EXERCISE BRIEF: In the data below, find the line containing "Where should I click to: Switch", then set down that line and every later line up to and including the line containing "Task: Collapse the Chapter 9 Object entry", exactly.

DATA TO EXAMINE:
#####

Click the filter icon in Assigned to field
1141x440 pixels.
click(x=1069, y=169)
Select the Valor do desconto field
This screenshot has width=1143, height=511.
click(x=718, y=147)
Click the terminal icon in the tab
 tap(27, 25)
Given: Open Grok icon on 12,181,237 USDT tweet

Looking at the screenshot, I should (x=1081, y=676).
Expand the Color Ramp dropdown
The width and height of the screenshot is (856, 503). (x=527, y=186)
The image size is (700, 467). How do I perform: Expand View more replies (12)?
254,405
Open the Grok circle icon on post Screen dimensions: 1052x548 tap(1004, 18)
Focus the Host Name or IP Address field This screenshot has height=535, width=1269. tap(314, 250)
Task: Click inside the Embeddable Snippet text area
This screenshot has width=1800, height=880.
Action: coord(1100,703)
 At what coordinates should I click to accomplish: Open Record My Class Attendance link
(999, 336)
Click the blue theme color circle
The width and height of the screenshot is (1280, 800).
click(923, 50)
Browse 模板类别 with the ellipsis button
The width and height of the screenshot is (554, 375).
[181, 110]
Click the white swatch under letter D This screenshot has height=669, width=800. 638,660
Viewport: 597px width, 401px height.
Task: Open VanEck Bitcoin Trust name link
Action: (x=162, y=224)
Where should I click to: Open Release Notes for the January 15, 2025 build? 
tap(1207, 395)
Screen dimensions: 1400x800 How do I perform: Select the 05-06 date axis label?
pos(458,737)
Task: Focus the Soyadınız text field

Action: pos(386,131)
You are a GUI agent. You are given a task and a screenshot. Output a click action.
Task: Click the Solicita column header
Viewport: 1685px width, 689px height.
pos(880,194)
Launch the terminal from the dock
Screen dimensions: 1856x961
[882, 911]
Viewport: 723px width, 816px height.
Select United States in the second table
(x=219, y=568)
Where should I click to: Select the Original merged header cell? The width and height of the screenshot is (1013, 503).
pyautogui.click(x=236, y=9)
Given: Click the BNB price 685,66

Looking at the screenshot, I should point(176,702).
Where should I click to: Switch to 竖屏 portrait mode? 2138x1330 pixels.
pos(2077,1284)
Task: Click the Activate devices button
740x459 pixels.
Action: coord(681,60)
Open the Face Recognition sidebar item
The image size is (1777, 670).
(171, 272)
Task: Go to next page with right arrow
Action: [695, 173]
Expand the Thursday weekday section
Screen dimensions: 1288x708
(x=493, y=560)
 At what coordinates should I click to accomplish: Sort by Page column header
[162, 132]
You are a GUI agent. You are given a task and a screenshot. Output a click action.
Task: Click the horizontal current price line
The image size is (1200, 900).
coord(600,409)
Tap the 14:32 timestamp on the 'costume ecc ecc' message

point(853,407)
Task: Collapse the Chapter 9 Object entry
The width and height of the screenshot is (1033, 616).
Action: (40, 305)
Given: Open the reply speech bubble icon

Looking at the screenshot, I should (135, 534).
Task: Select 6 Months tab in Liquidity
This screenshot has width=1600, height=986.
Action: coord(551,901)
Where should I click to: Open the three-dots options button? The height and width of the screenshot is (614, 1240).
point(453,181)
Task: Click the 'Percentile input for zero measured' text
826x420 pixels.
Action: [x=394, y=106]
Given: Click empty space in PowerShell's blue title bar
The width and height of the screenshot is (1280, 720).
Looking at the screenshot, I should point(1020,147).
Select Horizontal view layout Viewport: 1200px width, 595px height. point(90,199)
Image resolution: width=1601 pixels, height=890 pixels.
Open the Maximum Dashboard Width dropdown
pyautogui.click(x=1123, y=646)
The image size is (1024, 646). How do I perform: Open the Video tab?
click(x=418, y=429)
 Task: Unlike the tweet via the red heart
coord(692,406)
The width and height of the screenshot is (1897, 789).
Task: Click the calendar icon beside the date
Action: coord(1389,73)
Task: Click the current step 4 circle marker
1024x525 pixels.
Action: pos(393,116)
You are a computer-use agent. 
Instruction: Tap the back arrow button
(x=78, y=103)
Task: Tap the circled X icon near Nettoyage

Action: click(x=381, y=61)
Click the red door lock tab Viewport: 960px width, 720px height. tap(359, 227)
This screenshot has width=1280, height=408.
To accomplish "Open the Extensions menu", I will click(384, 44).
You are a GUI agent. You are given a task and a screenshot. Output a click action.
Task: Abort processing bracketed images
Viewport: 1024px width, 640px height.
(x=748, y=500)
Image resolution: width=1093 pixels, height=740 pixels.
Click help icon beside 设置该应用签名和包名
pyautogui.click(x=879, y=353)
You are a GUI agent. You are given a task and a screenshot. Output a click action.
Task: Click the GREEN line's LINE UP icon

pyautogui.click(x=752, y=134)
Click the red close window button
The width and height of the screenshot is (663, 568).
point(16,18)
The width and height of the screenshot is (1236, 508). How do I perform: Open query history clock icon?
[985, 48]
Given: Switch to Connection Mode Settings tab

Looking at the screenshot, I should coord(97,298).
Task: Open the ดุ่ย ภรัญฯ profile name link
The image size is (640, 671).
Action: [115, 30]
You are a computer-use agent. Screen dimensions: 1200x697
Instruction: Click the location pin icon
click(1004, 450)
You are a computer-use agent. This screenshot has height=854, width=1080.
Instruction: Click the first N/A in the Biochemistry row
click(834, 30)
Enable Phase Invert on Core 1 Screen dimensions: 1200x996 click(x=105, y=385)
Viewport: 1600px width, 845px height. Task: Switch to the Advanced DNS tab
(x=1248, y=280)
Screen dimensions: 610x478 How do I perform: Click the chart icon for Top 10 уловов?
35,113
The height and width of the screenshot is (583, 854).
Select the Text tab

#####

RESPONSE BELOW:
Where should I click to: Switch to 竖屏 portrait mode? 2138x1330 pixels.
pos(2077,1284)
Task: Click the Activate devices button
740x459 pixels.
Action: coord(681,60)
Open the Face Recognition sidebar item
The image size is (1777, 670).
(171, 272)
Task: Go to next page with right arrow
Action: [695, 173]
Expand the Thursday weekday section
Screen dimensions: 1288x708
(x=493, y=560)
 At what coordinates should I click to accomplish: Sort by Page column header
[162, 132]
You are a GUI agent. You are given a task and a screenshot. Output a click action.
Task: Click the horizontal current price line
The image size is (1200, 900).
coord(600,409)
Tap the 14:32 timestamp on the 'costume ecc ecc' message

point(853,407)
Task: Collapse the Chapter 9 Object entry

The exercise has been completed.